Responsible AI, Governance, and Security
Design AI systems with strong controls for:
data security and privacy
auditability and traceability
entitlements and access controls
data lineage and governance
Partner with risk, compliance, and security teams to embed Responsible AI practices into development and deployment processes.
Ensure alignment with regulatory expectations and model risk management standards.
Engineering Execution & Operational Excellence
Lead delivery of production-grade AI systems with a focus on:
scalability and reliability
latency and performance optimization
operational readiness and support
Evaluate and integrate third-party AI platforms and tools where appropriate.
Drive cost-effective architecture and FinOps practices for AI workloads.
Data Platform Integration
Partner closely with data engineering and platform teams to integrate AI capabilities with:
Snowflake and Databricks environments
structured and unstructured data pipelines
APIs and enterprise data services
semantic and knowledge-layer architectures
Enable seamless access to governed datasets for AI applications.
Leadership & Stakeholder Management
Serve as a technical leader and advisor to senior stakeholders across business and technology teams.
Translate business needs into scalable AI platform capabilities and solutions.
Lead and mentor a team of AI / ML engineers and technical leads.
Drive adoption of AI capabilities through enablement, best practices, and reusable frameworks.
Minimum Knowledge and Experience
Bachelor's degree in Computer Science, Engineering, or related field.
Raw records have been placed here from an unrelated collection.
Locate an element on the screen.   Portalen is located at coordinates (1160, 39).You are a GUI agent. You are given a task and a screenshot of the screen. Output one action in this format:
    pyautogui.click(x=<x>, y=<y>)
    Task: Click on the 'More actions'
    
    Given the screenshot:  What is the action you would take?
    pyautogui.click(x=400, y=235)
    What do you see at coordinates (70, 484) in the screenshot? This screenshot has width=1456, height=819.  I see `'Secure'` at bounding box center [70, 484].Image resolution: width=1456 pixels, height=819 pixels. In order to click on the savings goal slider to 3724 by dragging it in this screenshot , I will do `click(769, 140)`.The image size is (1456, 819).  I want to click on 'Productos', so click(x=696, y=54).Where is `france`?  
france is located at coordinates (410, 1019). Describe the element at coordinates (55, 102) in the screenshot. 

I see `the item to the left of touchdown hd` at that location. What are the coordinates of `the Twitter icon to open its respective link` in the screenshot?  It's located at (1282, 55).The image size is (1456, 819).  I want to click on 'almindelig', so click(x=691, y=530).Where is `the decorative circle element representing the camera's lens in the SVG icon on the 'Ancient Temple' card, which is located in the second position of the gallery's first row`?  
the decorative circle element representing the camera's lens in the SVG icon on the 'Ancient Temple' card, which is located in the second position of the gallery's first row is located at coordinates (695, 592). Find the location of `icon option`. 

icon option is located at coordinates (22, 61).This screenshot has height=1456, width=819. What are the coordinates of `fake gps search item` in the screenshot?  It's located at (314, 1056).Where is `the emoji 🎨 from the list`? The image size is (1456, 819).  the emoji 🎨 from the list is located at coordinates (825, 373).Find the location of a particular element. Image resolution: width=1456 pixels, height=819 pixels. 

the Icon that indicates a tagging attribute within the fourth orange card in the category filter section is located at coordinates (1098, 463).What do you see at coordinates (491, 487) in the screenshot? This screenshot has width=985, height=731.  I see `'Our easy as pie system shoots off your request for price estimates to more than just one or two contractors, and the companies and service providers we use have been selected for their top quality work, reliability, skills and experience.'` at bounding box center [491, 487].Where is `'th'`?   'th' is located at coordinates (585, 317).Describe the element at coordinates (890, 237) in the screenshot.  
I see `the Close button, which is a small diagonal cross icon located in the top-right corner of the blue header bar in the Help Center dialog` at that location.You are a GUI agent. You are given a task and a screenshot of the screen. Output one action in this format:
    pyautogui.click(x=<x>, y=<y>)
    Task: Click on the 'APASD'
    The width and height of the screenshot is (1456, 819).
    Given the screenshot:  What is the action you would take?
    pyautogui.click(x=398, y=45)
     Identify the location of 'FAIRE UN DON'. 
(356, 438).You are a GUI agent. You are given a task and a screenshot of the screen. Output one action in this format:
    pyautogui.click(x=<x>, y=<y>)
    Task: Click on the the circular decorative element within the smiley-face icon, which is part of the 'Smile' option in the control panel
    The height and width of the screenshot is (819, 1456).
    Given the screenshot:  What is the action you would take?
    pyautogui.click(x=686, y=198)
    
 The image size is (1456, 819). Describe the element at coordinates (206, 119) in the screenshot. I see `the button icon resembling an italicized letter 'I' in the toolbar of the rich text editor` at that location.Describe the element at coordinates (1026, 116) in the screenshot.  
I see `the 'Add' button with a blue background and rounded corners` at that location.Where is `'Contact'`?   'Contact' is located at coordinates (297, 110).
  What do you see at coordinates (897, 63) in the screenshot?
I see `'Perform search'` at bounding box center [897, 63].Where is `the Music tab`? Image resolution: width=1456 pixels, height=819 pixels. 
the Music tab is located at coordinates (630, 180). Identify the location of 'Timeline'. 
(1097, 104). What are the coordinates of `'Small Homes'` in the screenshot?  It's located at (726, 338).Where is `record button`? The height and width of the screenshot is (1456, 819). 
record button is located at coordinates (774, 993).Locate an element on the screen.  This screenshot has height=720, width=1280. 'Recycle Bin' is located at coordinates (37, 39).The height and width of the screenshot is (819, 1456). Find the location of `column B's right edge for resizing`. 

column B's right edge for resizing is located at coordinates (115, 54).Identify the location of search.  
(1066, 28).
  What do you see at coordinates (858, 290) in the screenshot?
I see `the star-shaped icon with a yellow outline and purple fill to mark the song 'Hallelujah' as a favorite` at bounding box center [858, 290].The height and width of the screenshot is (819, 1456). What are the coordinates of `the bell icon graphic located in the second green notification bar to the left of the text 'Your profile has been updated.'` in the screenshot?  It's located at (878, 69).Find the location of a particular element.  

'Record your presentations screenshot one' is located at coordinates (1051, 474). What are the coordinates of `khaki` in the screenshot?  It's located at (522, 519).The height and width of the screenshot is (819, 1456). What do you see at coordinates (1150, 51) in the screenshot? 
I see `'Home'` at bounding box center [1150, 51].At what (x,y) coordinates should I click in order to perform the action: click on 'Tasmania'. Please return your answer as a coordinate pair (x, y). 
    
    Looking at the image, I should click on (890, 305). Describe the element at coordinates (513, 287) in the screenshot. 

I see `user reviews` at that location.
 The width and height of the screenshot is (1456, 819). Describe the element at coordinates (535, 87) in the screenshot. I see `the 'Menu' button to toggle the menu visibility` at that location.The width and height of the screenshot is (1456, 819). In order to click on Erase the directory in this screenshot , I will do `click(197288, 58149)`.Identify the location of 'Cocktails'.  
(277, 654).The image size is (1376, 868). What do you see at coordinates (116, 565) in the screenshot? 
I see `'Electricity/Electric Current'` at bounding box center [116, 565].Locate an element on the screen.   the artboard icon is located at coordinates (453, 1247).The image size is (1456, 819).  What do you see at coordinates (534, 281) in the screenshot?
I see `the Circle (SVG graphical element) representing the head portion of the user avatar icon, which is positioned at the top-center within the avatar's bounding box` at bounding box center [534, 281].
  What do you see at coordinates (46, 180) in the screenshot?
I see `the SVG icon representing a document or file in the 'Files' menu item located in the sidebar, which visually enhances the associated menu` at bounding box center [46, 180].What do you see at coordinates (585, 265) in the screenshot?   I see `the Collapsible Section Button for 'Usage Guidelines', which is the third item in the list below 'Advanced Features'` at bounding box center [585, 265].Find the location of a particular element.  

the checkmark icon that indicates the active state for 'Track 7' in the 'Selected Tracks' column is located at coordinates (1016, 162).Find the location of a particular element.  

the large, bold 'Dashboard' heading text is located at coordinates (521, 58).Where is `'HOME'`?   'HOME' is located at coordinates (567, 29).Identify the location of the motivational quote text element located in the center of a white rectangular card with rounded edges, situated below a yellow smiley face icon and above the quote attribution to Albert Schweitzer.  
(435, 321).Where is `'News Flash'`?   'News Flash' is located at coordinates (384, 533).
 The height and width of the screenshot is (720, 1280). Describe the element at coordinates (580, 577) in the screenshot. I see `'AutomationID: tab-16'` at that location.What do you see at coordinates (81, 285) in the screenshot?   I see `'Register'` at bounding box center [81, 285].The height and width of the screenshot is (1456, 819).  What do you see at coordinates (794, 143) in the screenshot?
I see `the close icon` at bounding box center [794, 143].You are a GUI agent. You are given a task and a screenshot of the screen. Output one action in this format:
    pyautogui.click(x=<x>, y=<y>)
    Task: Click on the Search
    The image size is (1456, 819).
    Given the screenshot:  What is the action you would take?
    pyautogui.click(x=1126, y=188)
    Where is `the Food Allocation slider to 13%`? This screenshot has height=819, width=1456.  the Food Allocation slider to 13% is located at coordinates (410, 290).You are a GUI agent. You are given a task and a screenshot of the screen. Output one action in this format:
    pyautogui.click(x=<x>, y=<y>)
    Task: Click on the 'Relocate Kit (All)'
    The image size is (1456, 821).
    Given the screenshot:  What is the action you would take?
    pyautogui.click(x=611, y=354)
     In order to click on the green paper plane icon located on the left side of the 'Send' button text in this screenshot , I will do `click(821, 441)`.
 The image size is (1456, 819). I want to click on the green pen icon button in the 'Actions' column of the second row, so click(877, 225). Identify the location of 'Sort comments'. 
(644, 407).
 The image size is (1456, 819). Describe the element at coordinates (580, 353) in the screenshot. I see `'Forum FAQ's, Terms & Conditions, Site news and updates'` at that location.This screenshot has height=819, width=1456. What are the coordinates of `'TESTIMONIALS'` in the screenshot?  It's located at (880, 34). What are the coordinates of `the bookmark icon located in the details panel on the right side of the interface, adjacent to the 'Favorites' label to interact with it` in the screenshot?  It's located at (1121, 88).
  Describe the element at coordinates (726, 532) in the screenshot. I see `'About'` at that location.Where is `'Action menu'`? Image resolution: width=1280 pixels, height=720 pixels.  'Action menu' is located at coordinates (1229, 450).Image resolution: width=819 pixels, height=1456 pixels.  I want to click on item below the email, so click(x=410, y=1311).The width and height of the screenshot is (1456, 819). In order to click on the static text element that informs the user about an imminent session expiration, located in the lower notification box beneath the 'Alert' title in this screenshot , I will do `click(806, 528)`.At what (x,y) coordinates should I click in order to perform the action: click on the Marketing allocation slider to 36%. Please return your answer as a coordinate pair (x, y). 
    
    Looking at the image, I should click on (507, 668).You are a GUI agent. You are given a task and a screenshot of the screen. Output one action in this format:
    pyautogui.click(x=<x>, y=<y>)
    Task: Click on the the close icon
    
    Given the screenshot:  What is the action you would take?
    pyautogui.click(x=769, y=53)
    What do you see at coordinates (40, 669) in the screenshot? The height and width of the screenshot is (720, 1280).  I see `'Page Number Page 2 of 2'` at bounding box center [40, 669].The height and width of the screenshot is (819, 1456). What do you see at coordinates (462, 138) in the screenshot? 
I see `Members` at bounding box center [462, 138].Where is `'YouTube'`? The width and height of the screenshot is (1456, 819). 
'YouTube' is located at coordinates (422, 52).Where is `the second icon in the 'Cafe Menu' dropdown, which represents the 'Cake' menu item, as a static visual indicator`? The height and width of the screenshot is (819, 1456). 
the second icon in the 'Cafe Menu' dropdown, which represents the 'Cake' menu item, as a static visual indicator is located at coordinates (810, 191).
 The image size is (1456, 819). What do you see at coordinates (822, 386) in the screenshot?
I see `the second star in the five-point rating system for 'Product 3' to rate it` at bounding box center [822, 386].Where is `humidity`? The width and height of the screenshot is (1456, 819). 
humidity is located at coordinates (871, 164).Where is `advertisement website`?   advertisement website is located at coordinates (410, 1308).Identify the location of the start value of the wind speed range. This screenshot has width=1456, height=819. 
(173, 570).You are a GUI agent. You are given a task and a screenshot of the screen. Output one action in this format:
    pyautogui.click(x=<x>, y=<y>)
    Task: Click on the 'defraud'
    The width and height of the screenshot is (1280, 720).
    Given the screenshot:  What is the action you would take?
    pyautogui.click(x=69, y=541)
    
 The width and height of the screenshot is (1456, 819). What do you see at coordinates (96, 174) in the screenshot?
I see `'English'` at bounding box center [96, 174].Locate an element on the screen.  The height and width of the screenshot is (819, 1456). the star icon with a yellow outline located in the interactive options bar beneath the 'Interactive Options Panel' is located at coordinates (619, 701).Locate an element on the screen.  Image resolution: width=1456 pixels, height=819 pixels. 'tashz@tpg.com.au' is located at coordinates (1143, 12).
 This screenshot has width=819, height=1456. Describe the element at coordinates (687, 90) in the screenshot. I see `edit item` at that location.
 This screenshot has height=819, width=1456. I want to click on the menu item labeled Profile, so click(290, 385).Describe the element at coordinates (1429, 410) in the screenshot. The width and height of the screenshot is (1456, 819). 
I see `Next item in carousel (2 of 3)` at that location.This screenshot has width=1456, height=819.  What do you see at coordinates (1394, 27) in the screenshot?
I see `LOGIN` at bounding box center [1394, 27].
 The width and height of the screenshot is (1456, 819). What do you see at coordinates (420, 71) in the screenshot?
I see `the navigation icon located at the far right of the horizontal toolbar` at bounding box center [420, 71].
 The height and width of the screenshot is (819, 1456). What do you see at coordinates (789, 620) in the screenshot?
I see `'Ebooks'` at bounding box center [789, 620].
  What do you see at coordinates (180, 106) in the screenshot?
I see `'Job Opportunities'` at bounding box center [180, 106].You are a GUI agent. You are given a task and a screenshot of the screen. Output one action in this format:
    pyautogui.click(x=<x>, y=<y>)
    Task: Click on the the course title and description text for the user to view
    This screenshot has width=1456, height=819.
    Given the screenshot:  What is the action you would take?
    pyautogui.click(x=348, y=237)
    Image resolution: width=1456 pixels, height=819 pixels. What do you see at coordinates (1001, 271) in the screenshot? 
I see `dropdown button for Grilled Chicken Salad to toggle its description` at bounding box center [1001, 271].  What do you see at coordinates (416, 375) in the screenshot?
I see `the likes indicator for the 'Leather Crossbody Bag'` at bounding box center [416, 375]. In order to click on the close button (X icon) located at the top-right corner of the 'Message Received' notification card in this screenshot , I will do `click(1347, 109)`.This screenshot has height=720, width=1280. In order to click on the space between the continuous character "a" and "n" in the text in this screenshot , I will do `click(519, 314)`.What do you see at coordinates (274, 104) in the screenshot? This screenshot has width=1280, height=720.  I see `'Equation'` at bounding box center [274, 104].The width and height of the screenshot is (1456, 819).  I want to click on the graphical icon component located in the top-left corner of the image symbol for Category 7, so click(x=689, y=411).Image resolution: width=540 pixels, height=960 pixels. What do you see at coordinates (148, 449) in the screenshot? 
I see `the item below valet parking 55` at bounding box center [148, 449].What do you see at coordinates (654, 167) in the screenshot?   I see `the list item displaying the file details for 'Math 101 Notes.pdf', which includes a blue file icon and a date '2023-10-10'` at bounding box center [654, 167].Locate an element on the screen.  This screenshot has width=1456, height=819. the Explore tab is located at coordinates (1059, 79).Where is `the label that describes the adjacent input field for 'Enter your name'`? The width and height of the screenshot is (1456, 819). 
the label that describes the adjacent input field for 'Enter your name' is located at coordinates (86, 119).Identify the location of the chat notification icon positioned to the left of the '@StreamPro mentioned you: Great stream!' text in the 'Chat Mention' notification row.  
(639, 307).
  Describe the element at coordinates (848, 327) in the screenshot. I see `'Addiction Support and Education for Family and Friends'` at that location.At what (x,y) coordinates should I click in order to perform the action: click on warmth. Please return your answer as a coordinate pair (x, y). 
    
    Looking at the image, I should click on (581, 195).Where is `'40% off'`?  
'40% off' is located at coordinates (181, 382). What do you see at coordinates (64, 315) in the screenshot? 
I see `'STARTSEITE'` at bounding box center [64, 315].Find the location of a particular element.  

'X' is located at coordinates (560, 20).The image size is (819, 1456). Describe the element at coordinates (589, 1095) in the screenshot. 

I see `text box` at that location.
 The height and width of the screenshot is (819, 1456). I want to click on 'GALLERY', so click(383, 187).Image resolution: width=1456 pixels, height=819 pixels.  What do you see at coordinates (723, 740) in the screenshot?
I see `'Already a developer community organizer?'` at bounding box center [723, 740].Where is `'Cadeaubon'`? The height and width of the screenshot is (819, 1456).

10+ years of experience in software engineering, ML engineering, or platform engineering.
3+ years in a leadership role driving complex engineering initiatives or leading teams.
AI Engineering & Architecture
Hands-on experience designing and deploying:
LLM-based applications
RAG systems
agentic AI workflows
vector databases / semantic search solutions
Strong understanding of prompt engineering patterns and evaluation methodologies.
Experience with model serving, inference optimization, and production deployment.
ML Engineering / Platform Mindset
Strong background in building scalable, production-grade systems with focus on:
reliability and observability
latency and performance
cost optimization
Experience developing shared platforms or reusable services across multiple teams.
LLMOps / MLOps
Experience implementing:
CI/CD pipelines for ML / AI systems
model and artifact registries
evaluation and regression pipelines
monitoring and alerting frameworks
Familiarity with prompt lifecycle management and AI system governance controls.
Data Platform & Cloud Technologies
Strong experience with modern data / AI platforms, including:
Databricks and/or Snowflake
APIs and microservices architectures
unstructured data processing pipelines
semantic layer or knowledge graph concepts
Enterprise & Financial Services Context
Experience working in regulated environments with strong requirements for:
security and data privacy
governance and auditability
SDLC and change management processes
Financial services or investment management experience strongly preferred.
Soft Skills
Excellent communication and stakeholder management skills.
Ability to influence technical and non-technical audiences.
Strong problem-solving and strategic thinking capabilities.
Nice to Have
Experience with Azure AI services, Copilot Studio, or similar enterprise AI tools.